Reproduce the listing below, swapping every occurrence of "GUI agent" for "desktop automation agent" and leaving everything else unchanged.

----- Listed records -----

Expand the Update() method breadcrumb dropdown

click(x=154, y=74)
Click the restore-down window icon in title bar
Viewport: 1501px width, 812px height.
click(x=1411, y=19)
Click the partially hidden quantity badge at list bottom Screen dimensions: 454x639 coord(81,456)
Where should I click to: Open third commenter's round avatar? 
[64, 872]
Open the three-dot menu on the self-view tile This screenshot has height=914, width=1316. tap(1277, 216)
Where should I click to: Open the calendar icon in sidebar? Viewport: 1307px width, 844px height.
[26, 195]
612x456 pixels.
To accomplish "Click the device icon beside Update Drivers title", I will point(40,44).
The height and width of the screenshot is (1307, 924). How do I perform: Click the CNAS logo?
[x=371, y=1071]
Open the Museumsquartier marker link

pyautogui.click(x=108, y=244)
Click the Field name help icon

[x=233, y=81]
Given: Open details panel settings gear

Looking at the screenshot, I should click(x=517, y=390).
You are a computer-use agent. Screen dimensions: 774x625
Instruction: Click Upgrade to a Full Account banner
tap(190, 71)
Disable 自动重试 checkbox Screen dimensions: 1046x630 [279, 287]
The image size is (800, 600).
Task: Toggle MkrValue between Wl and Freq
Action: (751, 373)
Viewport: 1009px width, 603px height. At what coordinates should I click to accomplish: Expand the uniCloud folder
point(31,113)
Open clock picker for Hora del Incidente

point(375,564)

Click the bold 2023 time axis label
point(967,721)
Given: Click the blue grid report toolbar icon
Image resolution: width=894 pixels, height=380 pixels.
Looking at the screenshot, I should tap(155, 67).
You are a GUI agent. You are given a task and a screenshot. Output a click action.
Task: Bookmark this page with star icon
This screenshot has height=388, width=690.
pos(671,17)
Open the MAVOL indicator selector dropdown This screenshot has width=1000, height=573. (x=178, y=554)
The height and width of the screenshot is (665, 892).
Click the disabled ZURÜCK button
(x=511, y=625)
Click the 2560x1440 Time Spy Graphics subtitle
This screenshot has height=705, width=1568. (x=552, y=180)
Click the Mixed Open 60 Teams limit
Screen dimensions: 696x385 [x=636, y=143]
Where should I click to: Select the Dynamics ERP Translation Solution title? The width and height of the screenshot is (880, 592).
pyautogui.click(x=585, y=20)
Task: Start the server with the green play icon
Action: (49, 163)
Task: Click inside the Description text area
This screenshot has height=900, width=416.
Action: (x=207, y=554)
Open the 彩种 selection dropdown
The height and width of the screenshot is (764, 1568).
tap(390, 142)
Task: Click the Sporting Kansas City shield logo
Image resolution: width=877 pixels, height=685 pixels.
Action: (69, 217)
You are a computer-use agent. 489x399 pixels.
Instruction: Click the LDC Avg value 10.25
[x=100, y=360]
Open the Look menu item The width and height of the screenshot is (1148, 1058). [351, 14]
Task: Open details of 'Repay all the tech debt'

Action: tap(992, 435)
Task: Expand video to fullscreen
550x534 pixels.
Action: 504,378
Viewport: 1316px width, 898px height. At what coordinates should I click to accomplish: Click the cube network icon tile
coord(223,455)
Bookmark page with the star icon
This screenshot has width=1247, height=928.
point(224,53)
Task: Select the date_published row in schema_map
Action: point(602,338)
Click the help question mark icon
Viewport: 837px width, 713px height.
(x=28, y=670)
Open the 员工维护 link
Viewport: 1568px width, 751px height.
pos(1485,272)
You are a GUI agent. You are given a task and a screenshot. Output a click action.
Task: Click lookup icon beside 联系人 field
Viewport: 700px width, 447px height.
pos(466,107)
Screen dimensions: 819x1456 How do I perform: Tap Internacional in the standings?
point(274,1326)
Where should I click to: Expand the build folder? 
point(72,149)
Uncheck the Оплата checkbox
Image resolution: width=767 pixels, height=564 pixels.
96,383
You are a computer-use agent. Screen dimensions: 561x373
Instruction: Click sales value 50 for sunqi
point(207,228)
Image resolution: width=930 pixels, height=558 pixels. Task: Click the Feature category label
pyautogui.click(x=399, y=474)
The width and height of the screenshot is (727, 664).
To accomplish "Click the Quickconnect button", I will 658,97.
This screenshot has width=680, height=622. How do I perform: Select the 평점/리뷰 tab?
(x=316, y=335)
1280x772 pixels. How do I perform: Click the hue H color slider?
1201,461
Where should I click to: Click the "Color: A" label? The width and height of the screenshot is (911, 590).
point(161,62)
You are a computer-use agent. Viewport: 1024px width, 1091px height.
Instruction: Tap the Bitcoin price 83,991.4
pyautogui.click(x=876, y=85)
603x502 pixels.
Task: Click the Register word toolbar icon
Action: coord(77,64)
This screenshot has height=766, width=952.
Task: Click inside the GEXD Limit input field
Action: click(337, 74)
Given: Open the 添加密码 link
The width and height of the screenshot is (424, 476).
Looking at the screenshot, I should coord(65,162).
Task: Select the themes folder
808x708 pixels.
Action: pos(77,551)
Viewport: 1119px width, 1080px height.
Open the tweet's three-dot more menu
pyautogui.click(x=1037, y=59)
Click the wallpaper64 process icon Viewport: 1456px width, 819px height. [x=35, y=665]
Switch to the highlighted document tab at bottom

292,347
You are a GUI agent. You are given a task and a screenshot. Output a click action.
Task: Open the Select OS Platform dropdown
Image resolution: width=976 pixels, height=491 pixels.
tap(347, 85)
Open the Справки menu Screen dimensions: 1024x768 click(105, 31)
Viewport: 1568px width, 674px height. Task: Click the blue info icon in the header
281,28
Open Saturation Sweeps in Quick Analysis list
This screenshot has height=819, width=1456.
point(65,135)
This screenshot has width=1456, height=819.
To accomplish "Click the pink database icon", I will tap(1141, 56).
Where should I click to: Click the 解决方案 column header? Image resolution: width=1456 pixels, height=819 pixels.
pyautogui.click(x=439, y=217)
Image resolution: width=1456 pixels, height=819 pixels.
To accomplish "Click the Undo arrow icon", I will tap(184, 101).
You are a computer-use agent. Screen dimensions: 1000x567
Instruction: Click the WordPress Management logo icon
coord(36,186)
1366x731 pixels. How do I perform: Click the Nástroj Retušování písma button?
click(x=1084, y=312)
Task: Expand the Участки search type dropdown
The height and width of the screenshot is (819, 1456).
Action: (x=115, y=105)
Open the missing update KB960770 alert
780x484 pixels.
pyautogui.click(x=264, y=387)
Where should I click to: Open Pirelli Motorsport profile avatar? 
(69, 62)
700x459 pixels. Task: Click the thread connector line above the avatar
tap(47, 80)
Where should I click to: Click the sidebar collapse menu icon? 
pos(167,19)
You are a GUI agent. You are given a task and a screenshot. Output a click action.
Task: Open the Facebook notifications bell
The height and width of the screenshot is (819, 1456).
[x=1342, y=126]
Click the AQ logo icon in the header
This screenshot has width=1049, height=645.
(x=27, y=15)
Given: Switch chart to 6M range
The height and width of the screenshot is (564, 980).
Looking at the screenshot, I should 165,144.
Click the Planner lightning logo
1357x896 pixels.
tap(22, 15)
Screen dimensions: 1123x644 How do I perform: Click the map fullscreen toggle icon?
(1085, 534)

-----

_Written solution_
Expand the Update() method breadcrumb dropdown

click(x=154, y=74)
Click the restore-down window icon in title bar
Viewport: 1501px width, 812px height.
click(x=1411, y=19)
Click the partially hidden quantity badge at list bottom Screen dimensions: 454x639 coord(81,456)
Where should I click to: Open third commenter's round avatar? 
[64, 872]
Open the three-dot menu on the self-view tile This screenshot has height=914, width=1316. tap(1277, 216)
Where should I click to: Open the calendar icon in sidebar? Viewport: 1307px width, 844px height.
[26, 195]
612x456 pixels.
To accomplish "Click the device icon beside Update Drivers title", I will point(40,44).
The height and width of the screenshot is (1307, 924). How do I perform: Click the CNAS logo?
[x=371, y=1071]
Open the Museumsquartier marker link

pyautogui.click(x=108, y=244)
Click the Field name help icon

[x=233, y=81]
Given: Open details panel settings gear

Looking at the screenshot, I should click(x=517, y=390).
You are a computer-use agent. Screen dimensions: 774x625
Instruction: Click Upgrade to a Full Account banner
tap(190, 71)
Disable 自动重试 checkbox Screen dimensions: 1046x630 [279, 287]
The image size is (800, 600).
Task: Toggle MkrValue between Wl and Freq
Action: (751, 373)
Viewport: 1009px width, 603px height. At what coordinates should I click to accomplish: Expand the uniCloud folder
point(31,113)
Open clock picker for Hora del Incidente

point(375,564)

Click the bold 2023 time axis label
point(967,721)
Given: Click the blue grid report toolbar icon
Image resolution: width=894 pixels, height=380 pixels.
Looking at the screenshot, I should tap(155, 67).
You are a desktop automation agent. You are given a task and a screenshot. Output a click action.
Task: Bookmark this page with star icon
This screenshot has height=388, width=690.
pos(671,17)
Open the MAVOL indicator selector dropdown This screenshot has width=1000, height=573. (x=178, y=554)
The height and width of the screenshot is (665, 892).
Click the disabled ZURÜCK button
(x=511, y=625)
Click the 2560x1440 Time Spy Graphics subtitle
This screenshot has height=705, width=1568. (x=552, y=180)
Click the Mixed Open 60 Teams limit
Screen dimensions: 696x385 [x=636, y=143]
Where should I click to: Select the Dynamics ERP Translation Solution title? The width and height of the screenshot is (880, 592).
pyautogui.click(x=585, y=20)
Task: Start the server with the green play icon
Action: (49, 163)
Task: Click inside the Description text area
This screenshot has height=900, width=416.
Action: (x=207, y=554)
Open the 彩种 selection dropdown
The height and width of the screenshot is (764, 1568).
tap(390, 142)
Task: Click the Sporting Kansas City shield logo
Image resolution: width=877 pixels, height=685 pixels.
Action: (69, 217)
You are a computer-use agent. 489x399 pixels.
Instruction: Click the LDC Avg value 10.25
[x=100, y=360]
Open the Look menu item The width and height of the screenshot is (1148, 1058). [351, 14]
Task: Open details of 'Repay all the tech debt'

Action: tap(992, 435)
Task: Expand video to fullscreen
550x534 pixels.
Action: 504,378
Viewport: 1316px width, 898px height. At what coordinates should I click to accomplish: Click the cube network icon tile
coord(223,455)
Bookmark page with the star icon
This screenshot has width=1247, height=928.
point(224,53)
Task: Select the date_published row in schema_map
Action: point(602,338)
Click the help question mark icon
Viewport: 837px width, 713px height.
(x=28, y=670)
Open the 员工维护 link
Viewport: 1568px width, 751px height.
pos(1485,272)
You are a desktop automation agent. You are given a task and a screenshot. Output a click action.
Task: Click lookup icon beside 联系人 field
Viewport: 700px width, 447px height.
pos(466,107)
Screen dimensions: 819x1456 How do I perform: Tap Internacional in the standings?
point(274,1326)
Where should I click to: Expand the build folder? 
point(72,149)
Uncheck the Оплата checkbox
Image resolution: width=767 pixels, height=564 pixels.
96,383
You are a computer-use agent. Screen dimensions: 561x373
Instruction: Click sales value 50 for sunqi
point(207,228)
Image resolution: width=930 pixels, height=558 pixels. Task: Click the Feature category label
pyautogui.click(x=399, y=474)
The width and height of the screenshot is (727, 664).
To accomplish "Click the Quickconnect button", I will 658,97.
This screenshot has width=680, height=622. How do I perform: Select the 평점/리뷰 tab?
(x=316, y=335)
1280x772 pixels. How do I perform: Click the hue H color slider?
1201,461
Where should I click to: Click the "Color: A" label? The width and height of the screenshot is (911, 590).
point(161,62)
You are a computer-use agent. Viewport: 1024px width, 1091px height.
Instruction: Tap the Bitcoin price 83,991.4
pyautogui.click(x=876, y=85)
603x502 pixels.
Task: Click the Register word toolbar icon
Action: coord(77,64)
This screenshot has height=766, width=952.
Task: Click inside the GEXD Limit input field
Action: click(337, 74)
Given: Open the 添加密码 link
The width and height of the screenshot is (424, 476).
Looking at the screenshot, I should coord(65,162).
Task: Select the themes folder
808x708 pixels.
Action: pos(77,551)
Viewport: 1119px width, 1080px height.
Open the tweet's three-dot more menu
pyautogui.click(x=1037, y=59)
Click the wallpaper64 process icon Viewport: 1456px width, 819px height. [x=35, y=665]
Switch to the highlighted document tab at bottom

292,347
You are a desktop automation agent. You are given a task and a screenshot. Output a click action.
Task: Open the Select OS Platform dropdown
Image resolution: width=976 pixels, height=491 pixels.
tap(347, 85)
Open the Справки menu Screen dimensions: 1024x768 click(105, 31)
Viewport: 1568px width, 674px height. Task: Click the blue info icon in the header
281,28
Open Saturation Sweeps in Quick Analysis list
This screenshot has height=819, width=1456.
point(65,135)
This screenshot has width=1456, height=819.
To accomplish "Click the pink database icon", I will tap(1141, 56).
Where should I click to: Click the 解决方案 column header? Image resolution: width=1456 pixels, height=819 pixels.
pyautogui.click(x=439, y=217)
Image resolution: width=1456 pixels, height=819 pixels.
To accomplish "Click the Undo arrow icon", I will tap(184, 101).
You are a computer-use agent. Screen dimensions: 1000x567
Instruction: Click the WordPress Management logo icon
coord(36,186)
1366x731 pixels. How do I perform: Click the Nástroj Retušování písma button?
click(x=1084, y=312)
Task: Expand the Участки search type dropdown
The height and width of the screenshot is (819, 1456).
Action: (x=115, y=105)
Open the missing update KB960770 alert
780x484 pixels.
pyautogui.click(x=264, y=387)
Where should I click to: Open Pirelli Motorsport profile avatar? 
(69, 62)
700x459 pixels. Task: Click the thread connector line above the avatar
tap(47, 80)
Where should I click to: Click the sidebar collapse menu icon? 
pos(167,19)
You are a desktop automation agent. You are given a task and a screenshot. Output a click action.
Task: Open the Facebook notifications bell
The height and width of the screenshot is (819, 1456).
[x=1342, y=126]
Click the AQ logo icon in the header
This screenshot has width=1049, height=645.
(x=27, y=15)
Given: Switch chart to 6M range
The height and width of the screenshot is (564, 980).
Looking at the screenshot, I should 165,144.
Click the Planner lightning logo
1357x896 pixels.
tap(22, 15)
Screen dimensions: 1123x644 How do I perform: Click the map fullscreen toggle icon?
(1085, 534)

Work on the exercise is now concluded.